Obama’s Got Plenty of Options to Right the Economy—He’s Just Got to Fight for Them
August 24, 2011 | 12:00 am
This article is a contribution to 'Is There Anything That Can Be Done? A TNR Symposium On The Economy.'
Here’s the policy reality facing the president: The economy is stuck in the mud and the American people are losing faith that policy makers can do anything about it. As long as GDP growth is persistently below trend—trend being around 2.5 percent—the unemployment rate won’t be going anywhere good anytime soon. Paychecks, meanwhile, are declining in real terms, so we’re stuck in a cycle where the weak job market hurts household budgets, which trims consumption, which discourages investors.
The only games in town are fiscal or monetary stimulus—there, I said the ‘s’ word—but the president is boxed in, it is said, by three forces: First, he’s got no job-creation bullets left; second, even if he did, and American people don’t believe the government can help on the jobs front (a pathetic 26 percent have confidence in Washington’s ability to solve economic problems); and, third, Republicans in Congress will block any idea he proposes anyway. Thankfully, none of these challenges are as insurmountable as they might seem, and pushing relentlessly to overcome them is the president’s best, and only, chance to change the fundamental direction of the debate, find his footing, and create some momentum for the economy and for himself.

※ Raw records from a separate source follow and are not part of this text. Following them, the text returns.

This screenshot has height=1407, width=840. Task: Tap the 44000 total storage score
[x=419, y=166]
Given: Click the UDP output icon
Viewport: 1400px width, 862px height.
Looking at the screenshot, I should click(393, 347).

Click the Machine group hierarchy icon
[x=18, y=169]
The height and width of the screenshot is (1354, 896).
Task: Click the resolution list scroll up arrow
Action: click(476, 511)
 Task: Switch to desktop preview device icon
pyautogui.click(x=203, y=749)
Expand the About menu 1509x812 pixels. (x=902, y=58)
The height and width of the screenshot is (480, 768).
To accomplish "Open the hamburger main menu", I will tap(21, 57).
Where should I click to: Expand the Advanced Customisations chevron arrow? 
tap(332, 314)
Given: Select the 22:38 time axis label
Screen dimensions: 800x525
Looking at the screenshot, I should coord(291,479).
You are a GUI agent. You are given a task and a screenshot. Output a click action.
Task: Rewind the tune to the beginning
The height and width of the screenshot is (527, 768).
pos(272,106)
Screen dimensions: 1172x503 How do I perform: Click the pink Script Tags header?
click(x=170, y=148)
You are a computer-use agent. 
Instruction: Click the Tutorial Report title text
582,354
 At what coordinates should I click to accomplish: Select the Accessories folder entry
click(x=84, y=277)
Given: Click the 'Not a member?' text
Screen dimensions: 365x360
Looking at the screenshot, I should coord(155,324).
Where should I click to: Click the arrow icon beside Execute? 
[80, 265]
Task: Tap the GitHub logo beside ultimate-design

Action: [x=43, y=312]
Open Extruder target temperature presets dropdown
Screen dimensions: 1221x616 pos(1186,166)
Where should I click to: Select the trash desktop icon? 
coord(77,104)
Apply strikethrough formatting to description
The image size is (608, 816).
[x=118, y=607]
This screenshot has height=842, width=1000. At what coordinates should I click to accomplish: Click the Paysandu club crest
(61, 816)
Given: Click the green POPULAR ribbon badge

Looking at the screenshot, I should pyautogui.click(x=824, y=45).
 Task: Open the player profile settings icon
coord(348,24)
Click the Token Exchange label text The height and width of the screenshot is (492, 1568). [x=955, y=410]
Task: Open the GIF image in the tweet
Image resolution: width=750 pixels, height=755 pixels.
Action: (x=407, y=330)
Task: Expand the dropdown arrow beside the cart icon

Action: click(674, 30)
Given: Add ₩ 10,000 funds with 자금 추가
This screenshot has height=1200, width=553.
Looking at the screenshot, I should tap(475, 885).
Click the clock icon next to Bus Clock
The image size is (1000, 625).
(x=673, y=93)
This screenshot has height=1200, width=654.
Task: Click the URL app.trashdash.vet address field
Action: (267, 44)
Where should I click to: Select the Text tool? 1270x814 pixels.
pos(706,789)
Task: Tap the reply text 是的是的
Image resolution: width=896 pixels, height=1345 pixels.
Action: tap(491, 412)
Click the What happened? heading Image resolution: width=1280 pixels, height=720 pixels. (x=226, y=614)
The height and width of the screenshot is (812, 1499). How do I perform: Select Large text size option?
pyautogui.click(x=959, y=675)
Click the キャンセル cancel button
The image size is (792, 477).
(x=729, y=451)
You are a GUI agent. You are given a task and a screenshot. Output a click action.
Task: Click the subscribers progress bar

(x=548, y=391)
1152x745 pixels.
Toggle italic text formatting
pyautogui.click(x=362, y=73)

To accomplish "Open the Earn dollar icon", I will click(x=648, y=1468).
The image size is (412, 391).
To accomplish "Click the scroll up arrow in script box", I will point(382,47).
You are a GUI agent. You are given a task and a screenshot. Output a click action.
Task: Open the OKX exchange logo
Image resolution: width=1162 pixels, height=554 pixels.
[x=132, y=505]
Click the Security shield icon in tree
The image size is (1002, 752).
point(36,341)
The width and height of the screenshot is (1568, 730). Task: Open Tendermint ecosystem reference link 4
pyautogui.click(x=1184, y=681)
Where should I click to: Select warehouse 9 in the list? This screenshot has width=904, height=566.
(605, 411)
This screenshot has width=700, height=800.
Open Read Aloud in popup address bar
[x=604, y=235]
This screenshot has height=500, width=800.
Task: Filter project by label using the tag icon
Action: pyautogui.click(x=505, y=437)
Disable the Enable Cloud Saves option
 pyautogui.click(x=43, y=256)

TO BEGIN, the first hurdle—that the government has no more job-creation bullets—is simply false. Despite S&P’s misguided judgment, borrowing costs remain very low for the Federal government. “Bullets,” are cheap, in other words, and virtually every economic indicator is crying out for more fiscal stimulus—not in the form of another large-scale Recovery Act, but in the form of targeted jobs measures.
President Obama’s second obstacle—disbelief that government can help on the jobs front—is a real challenge. He and every other policy maker in Washington have been talking past the public on this issue for months. To make a convincing pivot, he should avoid talking about debt and instead build the case for government’s integral role in the economy right now. Fortunately, there’s lots of evidence that the government can and does create jobs, and not just government jobs. The recent two-week shutdown of the Federal Aviation Administration provides one great and timely example. The shutdown led to furloughs for 4,000 federal workers, sure, but another 70,000 private transportation and construction workers were also laid off of projects they were completing for the agency.
Our states and cities may provide an even more resonant argument right now. Every month, for the past 12 months, the private sector has added jobs (1.8 million), while cities and towns, still in budget-cutting mode, have shed the jobs of teachers, cops, and sanitation workers (340,000). This is creating a needless drag on our economy and preventing job growth from outpacing the growth of the workforce. No matter how stubborn people’s attitudes may seem, the president can’t let public opinion stop him. On this one, he’s got to try to change minds.
Of course, that still leaves Obama with roadblock number three: convincing Congressional conservatives to sign a jobs bill. How can he possibly change those minds? Fact is, he can’t. But neither can he let that reality dictate his path.
Instead, he should develop a tightly focused, resonant jobs agenda which he presents to America as the way forward, from now through the election and beyond. He should tell the people that he’s put the debt ceiling, the budget deficit, baselines, and credit ratings behind him. He knows what families care about right now: their jobs, their paychecks, their living standards.
He’s already been making this case regarding the extension of the payroll tax holiday and unemployment benefits. Those are already in the system, but they expire at the end of this year, and to let them do so would create a dangerous air pocket that we must avoid at all costs (I calculate that, together, these measures could shave 0.6 off of the 2012 unemployment rate—i.e., that rate would be 8.9 percent in the fourth quarter of 2012 without them; 8.3 percent with them).
Then, he should roll out a campaign for a national infrastructure program to repair, retrofit, and modernize the nation’s public schools called FAST!—Fix America’s Schools Today. It’s got important advantages over the president’s infrastructure bank idea; it’s highly visible, can be stood up faster, and it’s more labor intensive, too. Finally, he should tout clean energy investments, as he did recently in Michigan, stressing the opportunities these investments create by replacing contracting industries with new, expanding ones.
“But … but … Congress will block him,” you say. On most of these ideas, probably so, though I’d put the renewal of the payroll tax cut at above 50 percent, and the unemployment insurance extension only slightly below half.
And, as for the rest of his plan, if Obama gets fired up around an agenda anything like the one I’ve outlined, and if he’s very clear about who, precisely, is standing between America and that jobs agenda, I think he’ll not only regain his footing and provide a stark contrast between himself and his opponents, but his fierce advocacy will give the country something to feel good about. And man, we really need that.
Jared Bernstein is a senior fellow at the Center on Budget and Policy Priorities and the former chief economist to Vice-President Biden. He hosts jaredbernsteinblog.com.